I’m writing this because I hope that, in the process of writing it, I will help myself think through how to solve it and also, if I am honest, to have a bit of a whinge.
So I have been trying to implement undo in Rez and boy have I made life difficult for myself.
I’ve introduced an “Undo Manager” that receives a ‘revert’ command every time a game object changes an attribute. When a new event starts it creates a new undo context and the changes flow into that. I could, perhaps, even implement redo although I am less bothered to do that.
All good so far.
Except the view doesn’t update. Oh, yes, Rez has a fairly complex rendering pipeline. This is all Javascript objects and not part of the data model.
This is due to the Game>Scene>Card+>Blocks+ rendering system.

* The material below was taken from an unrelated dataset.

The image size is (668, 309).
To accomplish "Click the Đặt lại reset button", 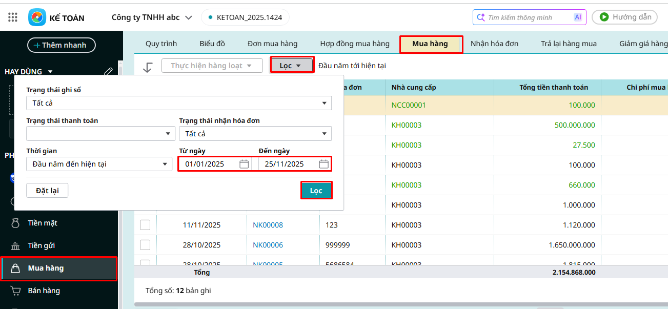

A game has a layout which contains a scene which has a layout that may include one or more cards, which can be flipped to their back side, and each of which may be composed of other cards. It’s very flexible and you can do some cool stuff with it.
For example the stack layout lets you append cards, instead of replacing a single card, as events happen. Only the current card shows its front face and past cards are “flipped”.
So on the front face you might have links representing actions the player can take and, on the flipped face, no links but a statement of what the player did, with the next card representing the result of that action.
Rez also support parameterized links.
<a card="fight" data-monster="goblin">
Passes {monster: "goblin"}
to the #fight
@card
and it can use that parameter as part of its processing.
Again this complicates things because those params have to live somewhere and it can’t be the card itself because it can be used in multiple contexts.
So all this is great, it makes it possible to do nifty stuff. But it comes at a cost.
So far I’ve been unable to either revert or rebuild the view properly after an undo and the view code is sufficiently twisty that I find it hard to hold the whole sequence in my head and think it through to see why.
Alas, neither Claude nor Gemini have made any headway on the problem. In fact their efforts have been pretty hapless. So I am going to have to fix this myself.